Nominated for the Hugo in 1956, which was won that year by Robert Heinlein’s Double Star (1955, USA). Not This August (1955, USA) takes place in 1965 in a US that has been fighting USSR and Chinese forces for three years. The war has not been going well, and life in the US is grim, deprived and increasingly restrictive.
Billy Justin is a veteran and a small milk farmer barely scraping by. He hires a local itinerant who doesn’t appear to have all his marbles, only for the man to reveal he headed a secret project to build a crewed orbital bomb platform to end the war. The project was in danger of being discovered so he sealed the secret bunker and fatally gassed everyone inside.
The Soviets conquer the US and a political troop take over the county where Justin lives. He hooks up with a US resistance, and they restart the orbital bomb platform project, which was nearly finished anyway. Then the Soviet occupying troops are replaced with more hardline troops, but the Americans manage to stage an uprising, which serves as a successful ploy to prevent the Soviets from stopping the launch of the bomb platform.
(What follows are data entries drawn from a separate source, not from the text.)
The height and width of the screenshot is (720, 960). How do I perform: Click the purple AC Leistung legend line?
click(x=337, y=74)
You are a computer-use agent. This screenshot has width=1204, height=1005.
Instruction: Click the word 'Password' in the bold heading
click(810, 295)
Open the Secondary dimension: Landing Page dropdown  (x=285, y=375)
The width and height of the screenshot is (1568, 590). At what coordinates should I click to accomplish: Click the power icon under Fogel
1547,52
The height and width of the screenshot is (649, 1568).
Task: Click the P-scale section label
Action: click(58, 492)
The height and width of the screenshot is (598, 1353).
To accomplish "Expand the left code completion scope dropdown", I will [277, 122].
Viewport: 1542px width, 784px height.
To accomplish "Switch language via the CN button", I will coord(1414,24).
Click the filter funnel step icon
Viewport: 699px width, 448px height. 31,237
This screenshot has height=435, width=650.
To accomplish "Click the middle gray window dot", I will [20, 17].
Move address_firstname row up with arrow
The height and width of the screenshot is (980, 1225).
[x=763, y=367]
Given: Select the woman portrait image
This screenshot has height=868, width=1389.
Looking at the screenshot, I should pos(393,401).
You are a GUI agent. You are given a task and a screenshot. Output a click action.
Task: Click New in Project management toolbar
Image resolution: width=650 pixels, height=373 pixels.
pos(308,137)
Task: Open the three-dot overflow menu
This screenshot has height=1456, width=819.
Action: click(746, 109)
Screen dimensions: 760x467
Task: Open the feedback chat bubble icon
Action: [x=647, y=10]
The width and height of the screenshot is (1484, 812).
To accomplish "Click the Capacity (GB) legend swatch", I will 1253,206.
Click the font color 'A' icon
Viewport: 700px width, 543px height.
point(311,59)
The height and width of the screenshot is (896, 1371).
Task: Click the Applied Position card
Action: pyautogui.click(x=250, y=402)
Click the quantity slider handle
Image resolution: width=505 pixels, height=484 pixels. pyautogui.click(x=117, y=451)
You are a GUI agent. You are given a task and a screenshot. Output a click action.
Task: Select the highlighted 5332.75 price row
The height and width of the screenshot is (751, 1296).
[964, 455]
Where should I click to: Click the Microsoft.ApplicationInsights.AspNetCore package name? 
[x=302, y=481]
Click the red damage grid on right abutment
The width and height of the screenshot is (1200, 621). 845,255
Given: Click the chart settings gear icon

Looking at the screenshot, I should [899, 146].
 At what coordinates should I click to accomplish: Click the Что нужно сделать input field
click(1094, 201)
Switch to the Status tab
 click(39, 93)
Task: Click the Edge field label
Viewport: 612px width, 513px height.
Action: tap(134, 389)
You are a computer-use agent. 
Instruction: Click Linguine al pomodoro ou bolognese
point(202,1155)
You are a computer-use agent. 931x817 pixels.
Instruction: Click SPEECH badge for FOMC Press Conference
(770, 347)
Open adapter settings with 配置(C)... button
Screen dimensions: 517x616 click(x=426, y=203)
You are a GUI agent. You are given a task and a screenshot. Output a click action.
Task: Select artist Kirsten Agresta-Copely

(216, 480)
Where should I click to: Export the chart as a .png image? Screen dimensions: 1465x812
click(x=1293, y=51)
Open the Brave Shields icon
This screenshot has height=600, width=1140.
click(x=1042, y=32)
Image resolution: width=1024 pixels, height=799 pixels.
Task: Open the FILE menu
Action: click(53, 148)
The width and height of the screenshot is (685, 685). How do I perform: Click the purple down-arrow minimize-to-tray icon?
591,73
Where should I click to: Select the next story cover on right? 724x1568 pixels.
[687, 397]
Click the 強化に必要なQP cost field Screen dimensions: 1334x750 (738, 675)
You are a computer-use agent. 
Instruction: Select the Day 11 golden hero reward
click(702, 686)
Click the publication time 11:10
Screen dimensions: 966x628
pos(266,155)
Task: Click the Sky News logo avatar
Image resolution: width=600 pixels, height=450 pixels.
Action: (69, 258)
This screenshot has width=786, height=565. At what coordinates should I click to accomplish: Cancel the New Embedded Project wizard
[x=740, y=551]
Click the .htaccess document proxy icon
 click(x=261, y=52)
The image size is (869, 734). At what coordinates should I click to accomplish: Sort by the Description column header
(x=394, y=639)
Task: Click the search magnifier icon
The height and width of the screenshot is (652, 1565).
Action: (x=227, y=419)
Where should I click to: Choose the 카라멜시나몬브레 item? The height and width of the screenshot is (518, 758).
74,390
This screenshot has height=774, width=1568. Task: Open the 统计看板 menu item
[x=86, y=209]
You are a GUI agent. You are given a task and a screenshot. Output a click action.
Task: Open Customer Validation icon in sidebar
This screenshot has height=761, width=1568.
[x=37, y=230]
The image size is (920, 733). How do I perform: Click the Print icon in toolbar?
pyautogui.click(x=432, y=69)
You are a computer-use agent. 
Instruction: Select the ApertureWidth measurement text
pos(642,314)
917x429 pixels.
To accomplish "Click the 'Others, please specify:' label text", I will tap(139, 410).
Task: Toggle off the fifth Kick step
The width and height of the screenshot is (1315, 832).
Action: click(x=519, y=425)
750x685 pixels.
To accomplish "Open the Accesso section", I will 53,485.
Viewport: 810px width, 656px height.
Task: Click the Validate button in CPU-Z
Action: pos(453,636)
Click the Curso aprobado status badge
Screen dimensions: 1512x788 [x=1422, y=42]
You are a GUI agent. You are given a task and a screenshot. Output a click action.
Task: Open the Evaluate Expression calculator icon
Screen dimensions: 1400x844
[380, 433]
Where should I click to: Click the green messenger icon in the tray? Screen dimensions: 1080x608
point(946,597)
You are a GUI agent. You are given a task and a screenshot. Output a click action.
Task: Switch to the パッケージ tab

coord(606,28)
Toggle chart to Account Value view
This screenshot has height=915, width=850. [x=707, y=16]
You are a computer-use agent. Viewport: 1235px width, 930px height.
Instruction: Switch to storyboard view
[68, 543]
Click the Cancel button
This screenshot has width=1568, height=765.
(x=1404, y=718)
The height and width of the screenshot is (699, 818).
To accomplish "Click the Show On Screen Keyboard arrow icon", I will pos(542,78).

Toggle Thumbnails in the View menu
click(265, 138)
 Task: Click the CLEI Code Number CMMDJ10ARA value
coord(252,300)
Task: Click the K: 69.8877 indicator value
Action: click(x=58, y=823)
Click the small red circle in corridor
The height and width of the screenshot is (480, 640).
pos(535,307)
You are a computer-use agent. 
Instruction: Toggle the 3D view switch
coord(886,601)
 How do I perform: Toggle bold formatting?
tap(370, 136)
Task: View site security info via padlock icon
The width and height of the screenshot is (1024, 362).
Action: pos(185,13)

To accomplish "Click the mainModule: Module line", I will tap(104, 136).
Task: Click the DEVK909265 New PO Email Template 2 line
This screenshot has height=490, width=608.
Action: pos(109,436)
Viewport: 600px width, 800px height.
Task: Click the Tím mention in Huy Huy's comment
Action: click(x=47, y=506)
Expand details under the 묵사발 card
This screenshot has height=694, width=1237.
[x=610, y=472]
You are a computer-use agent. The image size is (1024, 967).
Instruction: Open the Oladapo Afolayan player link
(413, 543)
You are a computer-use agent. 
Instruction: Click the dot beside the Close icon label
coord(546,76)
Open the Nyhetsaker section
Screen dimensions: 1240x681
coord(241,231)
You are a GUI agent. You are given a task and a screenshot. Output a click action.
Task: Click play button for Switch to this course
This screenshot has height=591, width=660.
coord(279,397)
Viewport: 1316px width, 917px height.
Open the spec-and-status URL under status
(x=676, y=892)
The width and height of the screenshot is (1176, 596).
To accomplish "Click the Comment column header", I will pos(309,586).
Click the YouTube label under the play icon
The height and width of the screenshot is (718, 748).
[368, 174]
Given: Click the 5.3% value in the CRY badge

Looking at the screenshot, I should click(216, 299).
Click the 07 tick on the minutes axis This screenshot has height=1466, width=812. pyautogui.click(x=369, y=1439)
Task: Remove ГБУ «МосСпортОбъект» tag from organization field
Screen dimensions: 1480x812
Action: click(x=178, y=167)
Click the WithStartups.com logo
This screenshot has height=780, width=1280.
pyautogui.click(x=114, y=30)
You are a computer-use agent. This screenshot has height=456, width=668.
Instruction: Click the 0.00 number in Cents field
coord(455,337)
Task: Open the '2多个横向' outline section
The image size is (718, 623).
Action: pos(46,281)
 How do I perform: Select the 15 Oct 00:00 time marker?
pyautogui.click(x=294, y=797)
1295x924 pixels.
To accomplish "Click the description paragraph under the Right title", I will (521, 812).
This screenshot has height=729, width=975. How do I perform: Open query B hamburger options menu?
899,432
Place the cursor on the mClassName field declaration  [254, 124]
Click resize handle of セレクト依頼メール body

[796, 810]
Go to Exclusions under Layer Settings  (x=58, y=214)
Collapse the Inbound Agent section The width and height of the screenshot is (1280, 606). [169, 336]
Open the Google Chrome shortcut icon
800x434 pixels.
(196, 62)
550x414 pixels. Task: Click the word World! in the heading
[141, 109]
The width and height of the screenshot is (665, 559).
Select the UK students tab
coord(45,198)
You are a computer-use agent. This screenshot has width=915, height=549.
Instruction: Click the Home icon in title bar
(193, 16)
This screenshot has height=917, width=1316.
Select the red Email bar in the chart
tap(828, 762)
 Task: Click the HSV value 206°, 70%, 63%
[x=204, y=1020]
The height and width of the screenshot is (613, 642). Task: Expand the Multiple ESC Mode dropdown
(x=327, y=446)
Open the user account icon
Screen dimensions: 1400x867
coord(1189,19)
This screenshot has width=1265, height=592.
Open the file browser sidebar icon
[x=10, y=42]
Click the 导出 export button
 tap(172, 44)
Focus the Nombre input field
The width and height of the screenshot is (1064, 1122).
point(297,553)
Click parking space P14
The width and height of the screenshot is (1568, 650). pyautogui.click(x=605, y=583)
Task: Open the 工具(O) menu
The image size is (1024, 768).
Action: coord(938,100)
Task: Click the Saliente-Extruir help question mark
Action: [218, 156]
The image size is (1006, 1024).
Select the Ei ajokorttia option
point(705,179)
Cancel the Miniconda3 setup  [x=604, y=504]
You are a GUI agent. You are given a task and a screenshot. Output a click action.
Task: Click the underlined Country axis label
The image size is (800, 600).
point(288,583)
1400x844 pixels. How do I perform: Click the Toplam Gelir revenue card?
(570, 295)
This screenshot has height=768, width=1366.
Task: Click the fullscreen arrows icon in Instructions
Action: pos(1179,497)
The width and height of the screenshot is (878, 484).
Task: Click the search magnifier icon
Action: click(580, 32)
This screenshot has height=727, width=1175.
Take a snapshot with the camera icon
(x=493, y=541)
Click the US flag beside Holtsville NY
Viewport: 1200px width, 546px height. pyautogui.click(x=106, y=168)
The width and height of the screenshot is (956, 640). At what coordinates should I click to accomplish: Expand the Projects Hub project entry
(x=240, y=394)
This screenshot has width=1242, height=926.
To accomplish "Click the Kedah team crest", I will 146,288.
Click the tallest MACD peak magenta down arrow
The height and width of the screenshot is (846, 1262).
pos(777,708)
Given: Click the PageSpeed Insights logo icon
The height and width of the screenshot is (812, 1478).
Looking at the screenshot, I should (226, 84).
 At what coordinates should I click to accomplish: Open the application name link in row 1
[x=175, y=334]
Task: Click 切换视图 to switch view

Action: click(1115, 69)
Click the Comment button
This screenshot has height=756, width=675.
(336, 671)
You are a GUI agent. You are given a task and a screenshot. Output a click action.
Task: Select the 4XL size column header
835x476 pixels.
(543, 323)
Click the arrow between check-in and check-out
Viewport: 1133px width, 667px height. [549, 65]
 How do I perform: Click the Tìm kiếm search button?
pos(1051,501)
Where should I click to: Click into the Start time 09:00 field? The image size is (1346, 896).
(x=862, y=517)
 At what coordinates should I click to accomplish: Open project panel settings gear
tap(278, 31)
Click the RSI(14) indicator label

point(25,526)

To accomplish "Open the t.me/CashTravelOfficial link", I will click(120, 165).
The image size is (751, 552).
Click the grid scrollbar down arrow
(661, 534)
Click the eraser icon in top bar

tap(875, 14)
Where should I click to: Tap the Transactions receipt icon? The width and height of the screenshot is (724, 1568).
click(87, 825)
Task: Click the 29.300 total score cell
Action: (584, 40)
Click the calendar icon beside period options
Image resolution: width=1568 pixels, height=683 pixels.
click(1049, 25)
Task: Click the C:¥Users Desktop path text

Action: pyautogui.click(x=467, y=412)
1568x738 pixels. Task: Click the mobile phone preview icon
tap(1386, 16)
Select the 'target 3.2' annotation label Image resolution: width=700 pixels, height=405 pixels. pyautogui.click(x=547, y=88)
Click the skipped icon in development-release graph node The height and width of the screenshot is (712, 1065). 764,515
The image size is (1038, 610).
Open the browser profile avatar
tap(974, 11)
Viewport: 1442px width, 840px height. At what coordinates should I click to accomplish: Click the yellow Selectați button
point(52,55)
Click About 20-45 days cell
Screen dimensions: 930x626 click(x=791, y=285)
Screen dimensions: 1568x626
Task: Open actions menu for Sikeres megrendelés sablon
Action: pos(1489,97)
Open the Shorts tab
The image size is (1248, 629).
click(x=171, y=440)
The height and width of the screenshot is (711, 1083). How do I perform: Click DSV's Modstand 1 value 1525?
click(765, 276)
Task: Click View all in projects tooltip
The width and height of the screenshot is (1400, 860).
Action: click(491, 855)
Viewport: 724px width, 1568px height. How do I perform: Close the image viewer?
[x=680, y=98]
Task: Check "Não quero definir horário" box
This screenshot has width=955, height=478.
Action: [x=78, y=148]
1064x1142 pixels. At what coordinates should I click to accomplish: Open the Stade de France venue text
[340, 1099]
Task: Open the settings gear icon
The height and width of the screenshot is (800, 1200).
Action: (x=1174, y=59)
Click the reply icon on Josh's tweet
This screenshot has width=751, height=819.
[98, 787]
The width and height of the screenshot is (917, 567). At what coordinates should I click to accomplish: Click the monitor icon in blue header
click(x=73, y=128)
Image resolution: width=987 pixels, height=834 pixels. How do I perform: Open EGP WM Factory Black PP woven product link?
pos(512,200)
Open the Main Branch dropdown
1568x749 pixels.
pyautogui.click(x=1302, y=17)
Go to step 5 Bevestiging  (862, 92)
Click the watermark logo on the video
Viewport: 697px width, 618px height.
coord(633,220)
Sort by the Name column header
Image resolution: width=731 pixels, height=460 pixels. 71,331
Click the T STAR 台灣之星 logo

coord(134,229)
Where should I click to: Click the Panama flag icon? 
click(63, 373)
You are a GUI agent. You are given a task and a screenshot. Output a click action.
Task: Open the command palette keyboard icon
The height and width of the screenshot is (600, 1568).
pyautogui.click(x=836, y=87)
Not This August reminded me a little of MJ Engh’s Arslan (1976, USA), a novel I didn’t like. One of the problems I had with that novel was the US at the time of writing, 1976, threw off fifty years of progress seemingly overnight, going from cars to carts and horses in a matter of days. In Not This August, the US has at least been at war for three years, and while it has taken most of the nation’s resources, it has not at the start of the novel managed to take US territory. Except the life lived by Justin is not the 1965 we remember, but closer to 1935. True, there were still farms and rural communities in the US without electricity until the mid-1960s in the real world, but even so…
There’s a lot of American sf written and set in the early latter half of last century that feels like it’s set between the wars. Because that’s when the writers were teenagers, or young men (they’re almost always men; except for, well, Engh), and their imagination doesn’t stretch much further than that. Either that, or the US was a lot more backward, and perhaps still is, than it liked, or likes, to insist. Not This August is an entertaining if dated and not especially plausible sf novel. I remember living under the threat of Mutually Assured Destruction, and Kornbluth obviously was when he wrote this novel, but there’s nothing here to evoke that – or, I suspect, to remind those who lived during rationing what it was like (the US had rationing during WWII, but it was nowhere near as severe as in the UK). Nice try, but no Blue Peter badge, I’m afraid.